Address verification doesn’t fix any real problem

A

Would you trust an address verification company that used twitter spam to advertise their product?

Would you trust an address verification company that sent email spam to advertise their product?

Would you trust an address verification company that sent email advertising their product to made up addresses?

Would you trust an address verification company that sent email advertising their product to spamtraps?

Would you trust an address verification company that sent email advertising their product to role accounts?

Would you trust an address verification company that uses a botnet as part of their business?

Would you trust an address verification company that sends spam to verify addresses?

Would you trust an address verification company that resells customer address data to other customers?

Would you trust an address verification company that lies about their relationship with blocklists like Spamhaus?

If you’re using an email address verification company, chances are they’re doing at least one of the above.

What is Address Verification?

Address verification is primarily a way to identify which addresses are deliverable.
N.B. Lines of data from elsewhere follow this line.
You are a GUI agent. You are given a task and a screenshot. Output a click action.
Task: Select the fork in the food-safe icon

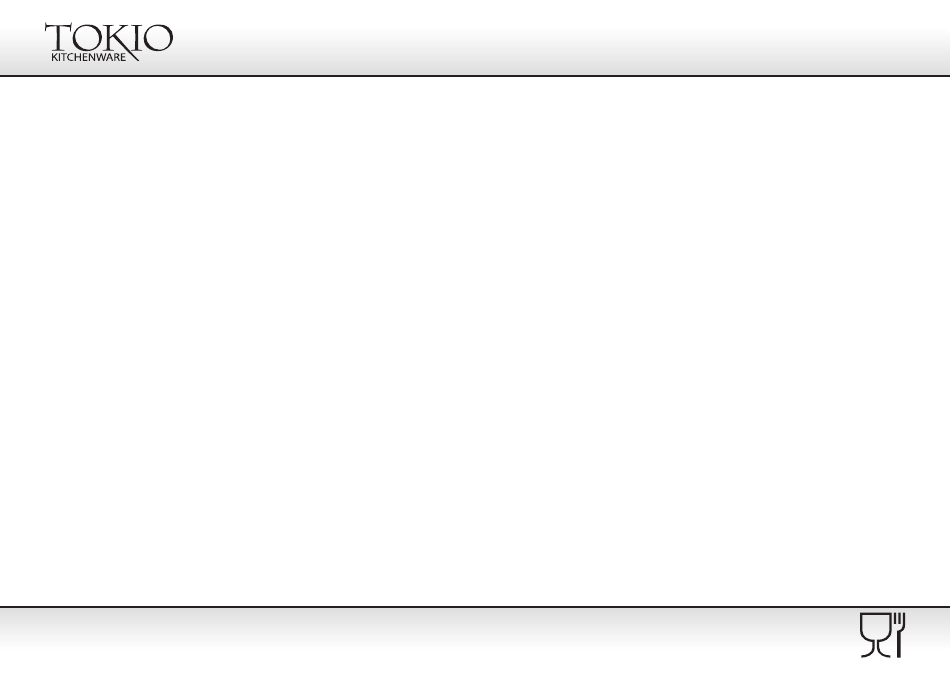(899, 635)
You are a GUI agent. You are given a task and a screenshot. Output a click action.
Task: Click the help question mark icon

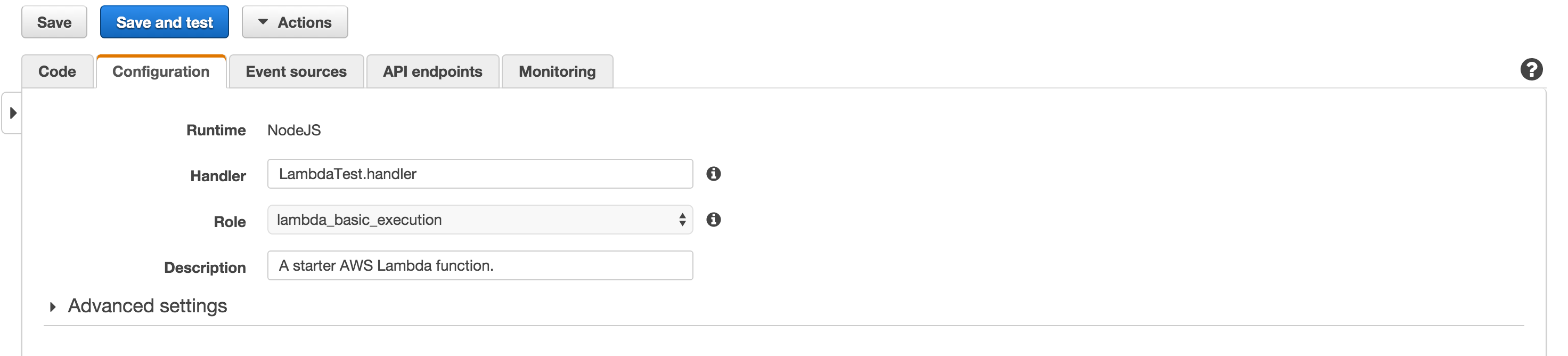click(1530, 69)
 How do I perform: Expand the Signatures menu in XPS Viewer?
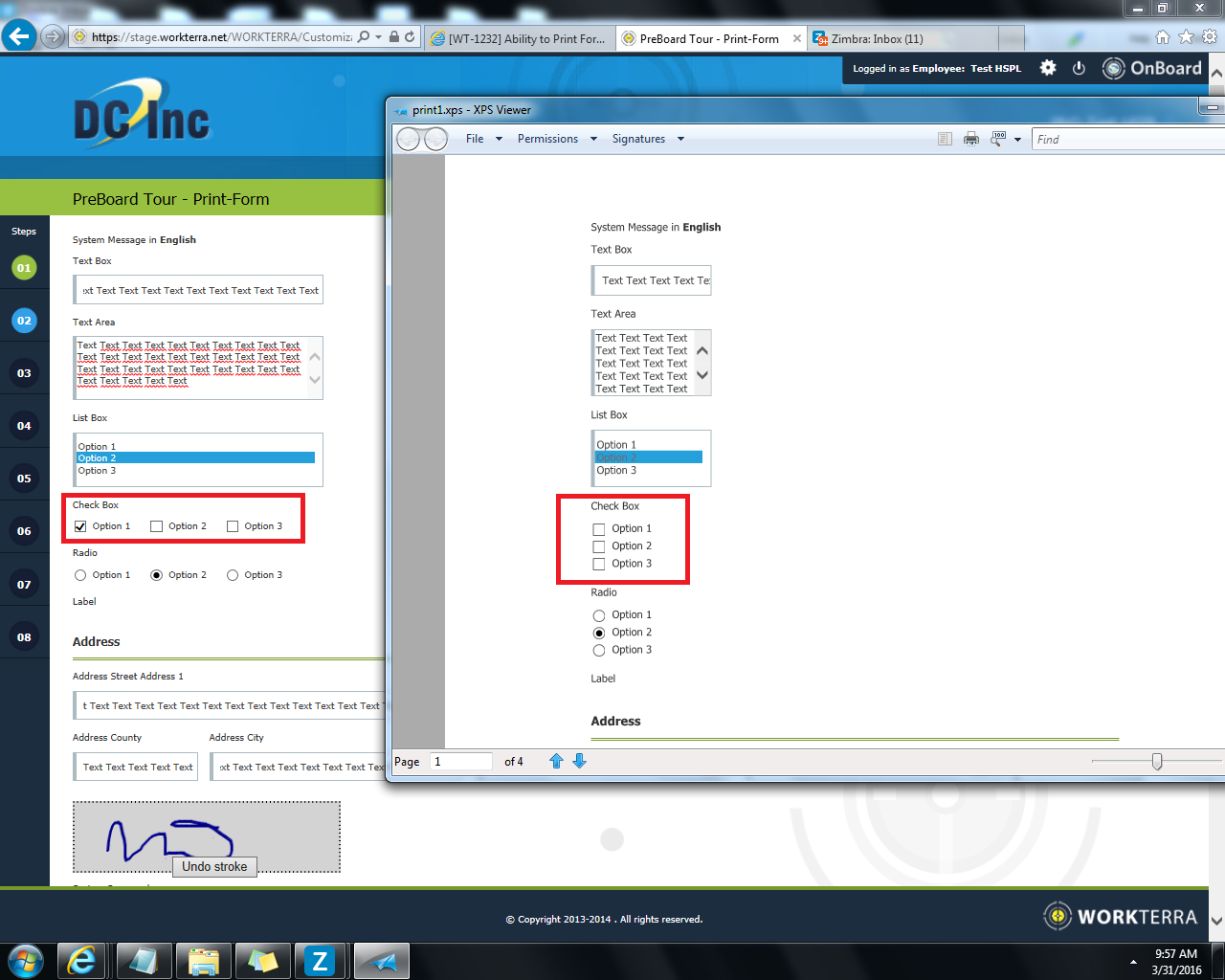tap(648, 139)
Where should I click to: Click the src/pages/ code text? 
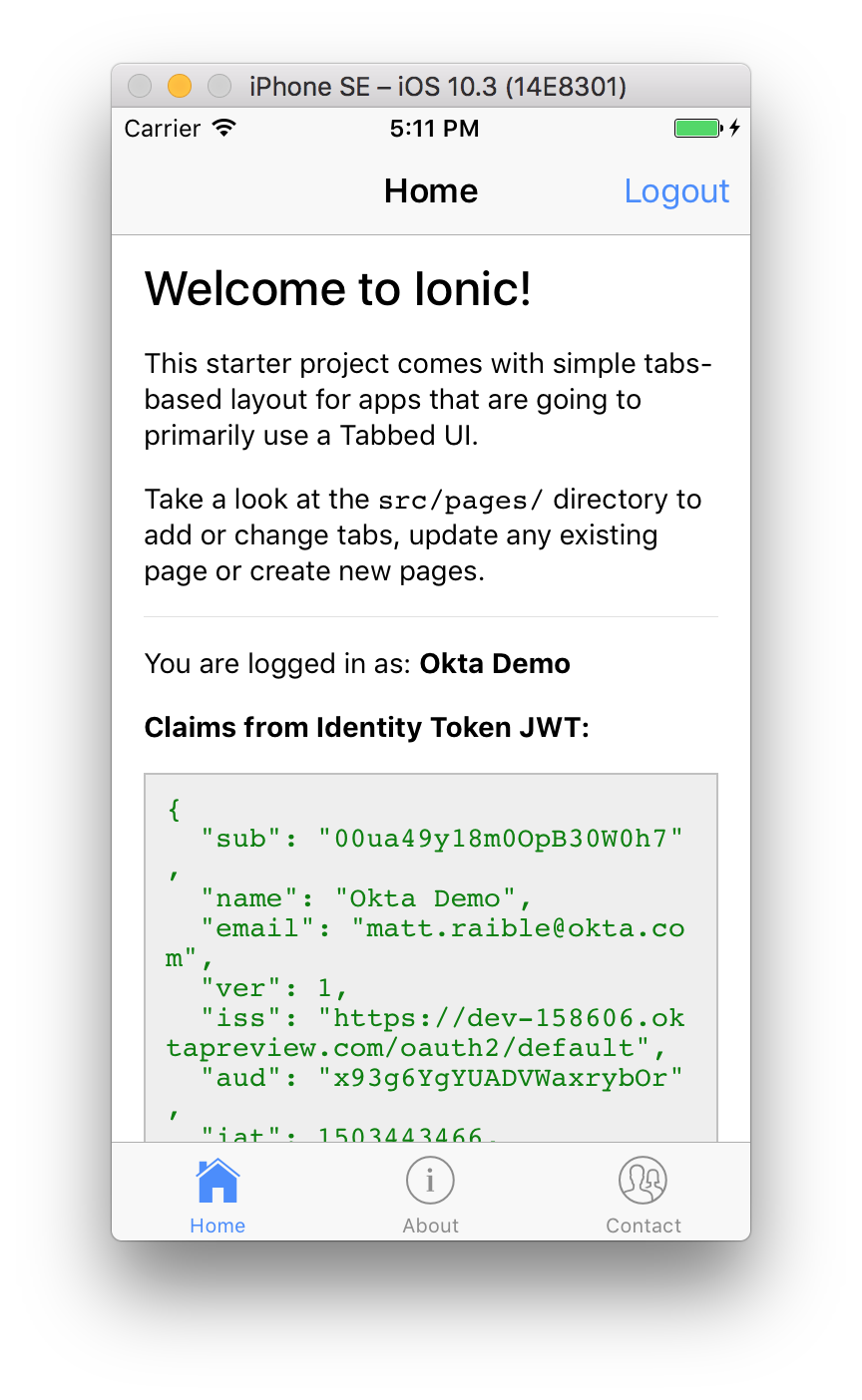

The simple way to verify an address is to start a normal mail transaction, tell the MX you are sending mail to a particular address and then wait for the MX to tell you if that email address is active or not. Once the MX has said the address exists or not, you can quit the email transaction and go on to the next MX.

This technique was pioneered by spammers back in the early 2000s. Known as dictionary attacks they were a way for spammers to identify which addresses might exist on a domain without having to spend any effort sending mail to non existent ones. This technique was also used by companies who sold addresses to ensure ‘high deliverability’ for their lists.

Dictionary attacks caused a number of problems for the ISPs, including tying up SMTP resources for hours or days at a time. ISPs quickly developed automated defences against these types of attacks. In fact, I suspect some of these defences are why spammers pivoted to selling address verification services.

But address verification isn’t a dictionary attack!

I can hear the protests now, just because they use the same underlying technology and intend to do the same thing, address verification isn’t the same as a dictionary attack. It’s not a problem! People aren’t doing it for the same reason. Well, except they are. The fundamental idea behind both processes is the same: to remove a non-existent address before sending mail to it. There is not even a real difference in intention here.

If ISPs wanted senders to verify addresses before sending to them, they would have never turned off VRFY. That’s right, there’s verification built right into the SMTP protocol. This was quickly abused and disabled at most ISPs. It’s not a far stretch to say ISPs don’t support this activity since they disabled VRFY and they implemented active measures to stop 3rd parties from probing their MX looking for active addresses.

Some ISPs, like Yahoo, have gone a step further. They moved all of their rejections, even ones for non-existent addresses, until after the entire email has been sent to them. It’s impossible for dictionary attacks to identify deliverable addresses at domains they manage.

So what’s the problem?

My biggest issue, though, is not that address verification is what spammers do, or that the ISPs don’t like it or that it’s borderline abusive when done in bulk. The reason I hate address verification is that is erases one of the most valuable pieces of data we have about how accurate our address collection process is.

Bounce rates give us an indication of how inaccurate our address collection process is. We know that every bounced address is an address that doesn’t belong to the person who entered it into the form. Whether it was a typo or a deliberately faked address it is a fact someone gave us an address that didn’t belong to them. Bad addresses are a way of monitoring data accuracy.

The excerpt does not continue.